Щетина сухой стерни горела быстро и яростно, я жмурился от яркого пламени, жар опалял мне лицо, от дыма першило в горле. По полю плясали короткие белые хвосты кроликов, со всех ног улепетывавших от огненного вала, полевые мыши метались в поисках хоть чего-нибудь похожего на укрытие, вороны улетели и расселись по деревьям, их остервенелое карканье едва прорывалось сквозь обжигающий голос пожара.
Когда огонь добрался до оголенных краев поля и начал стихать, Инес взглянула вверх, и там было наше облако, огромная белая масса, увенчивавшая бурый столб дыма. Облако нависало над нами и медленно уплывало, за компанию с прежними пушистыми облачками, — странный гриб с белой, идеально гладкой шляпкой и грязной, комкастой ножкой. Я не находил слов, а просто стоял с отвисшей челюстью, стоял и глядел.
Даже в тот, первый момент облако сильно походило на гриб, когда же оно вместе с остатками дыма отплыло к соседней долине и встало над поселком, очевидные сравнения прямо напрашивались… но оно было красивое и не причиняло никому никакого вреда; изящное и могучее, оно было естественным элементом здешней сельской жизни, частью вечного круговращения времен года.

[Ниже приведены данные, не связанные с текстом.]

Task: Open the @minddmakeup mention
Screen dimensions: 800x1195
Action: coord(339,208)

В других обстоятельствах я точно захотел бы как-нибудь использовать это событие, из него точно можно было бы высосать идею для новой песни… но я этого не сделал, скорее всего потому, что мы тогда только что закончили очередной альбом, меня натурально тошнило от всех песен, а от своих и тем более, к тому же эта вылазка на природу предполагалась как отдых ото всей и всяческой работы. Только ведь подсознание на кривой не объедешь, особенно если оно унюхало возможность заколотить на чем-то там случившемся бабки; хочешь ты того или не хочешь, оно приспособит твои воспоминания к делу, в чем я — значительно позже — и убедился.

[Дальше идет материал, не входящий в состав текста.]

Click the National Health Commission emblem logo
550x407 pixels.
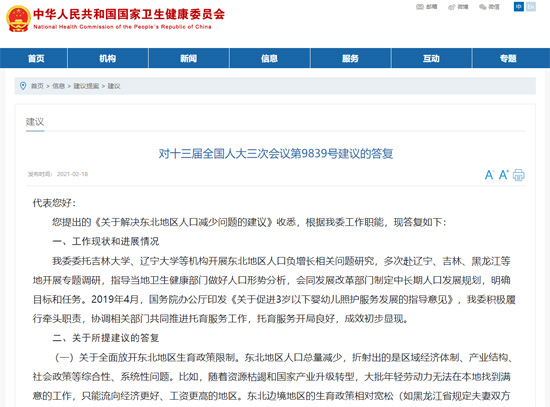pyautogui.click(x=18, y=19)
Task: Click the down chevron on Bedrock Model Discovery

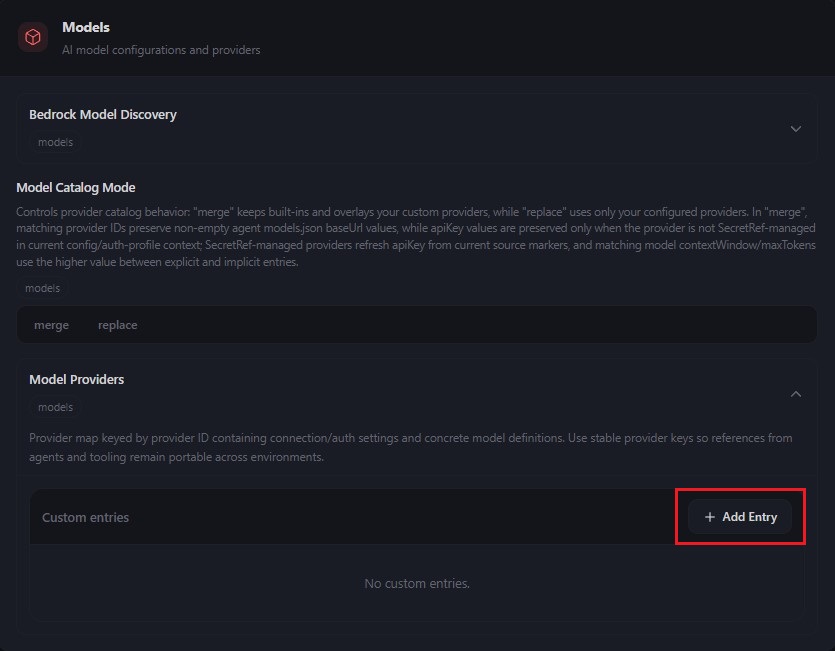Action: point(796,129)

Я точно уверен, что именно в этом памятном зрелище и коренится одна из идей нашего мирового турне 1980 года. Мы назвали эту примочку «Великая противоточная дымовая завеса». Оборудование встало нам ой как дорого, на отладку ушла бездна времени, ребята дружно считали, что овчинка не стоит выделки, и сто раз послали бы всю эту затею к чертовой матери, если бы не мое упрямство. Большой Сэм (наш менеджер, поразительно — для менеджера — похожий на человека) не видел и не хотел видеть ничего, кроме столбиков цифр, какие уж там столбы дыма, это для него вообще был полный абзац, он просто не понимал меня, хоть ты тресни, но и поделать не мог ничего, только что орал, а я имею счастливую способность слушать тихо и спокойно, вне зависимости от децибелов на входе. Жаль только, не всегда я эту способность применяю по делу.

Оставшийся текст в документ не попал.